The results of our study show that the cases of poisoning and abuse of pregabalin are on the rise in Serbia. This coincided with a steady increase in overall pregabalin consumption during the study period. Although there is no evidence of widespread use, abuse and overdose of gabapentin in our country, caution and constant monitoring will be critical in the future.

Isolated ingestions of pregabalin lead to minor poisonings, but in most cases other psychoactive substances were co-ingested, resulting in more severe clinical manifestations in the poisoned patients. Clinicians and policy makers should be aware of the risk, and caution should be exercised when prescribing pregabalin to patients at risk of abuse such as socially disadvantaged populations and patients with a history of problematic substance use. Due to the growing toxicological significance of gabapentinoids, analytical laboratories should consider including them in toxicological screening protocols when feasible.

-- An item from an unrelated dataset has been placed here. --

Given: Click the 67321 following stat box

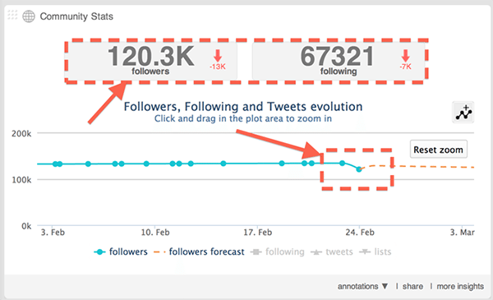Looking at the screenshot, I should (x=339, y=61).
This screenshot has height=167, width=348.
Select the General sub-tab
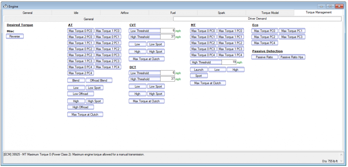88,19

In addition to treating acute poisonings as the main task, the National Poison Control Centre in Belgrade will continue to conduct toxicovigilance, in order to prevent and reduce the possible risk for the community and to undertake appropriate and timely measures. Since data on the proportion of gabapentinoids in drug-related deaths are still not available for Serbia, future studies should be conducted to obtain a comprehensive picture of the gabapentinoid abuse in our country. Finally, this study did not aim to diminish the importance and role of gabapentinoids in clinical practice, but to raise awareness of potential risks associated with the growing trend of use of these drugs.

Acknowledgments

This work is part of the project of the Military Medical Academy Medical Faculty, University of Defense, Belgrade, Serbia (Project Number: MF VMA 06/22-24).

Author Contributions

All authors made a significant contribution to the work reported, whether that is in the conception, study design, execution, acquisition of data, analysis, and interpretation, or in all areas; took part in drafting, revising or critically reviewing the article; gave final approval of the version to be published; have agree on the journal to which the article has been submitted; and agree to be accountable for all aspects of the work.

Disclosure

The authors report no conflicts of interest in this work.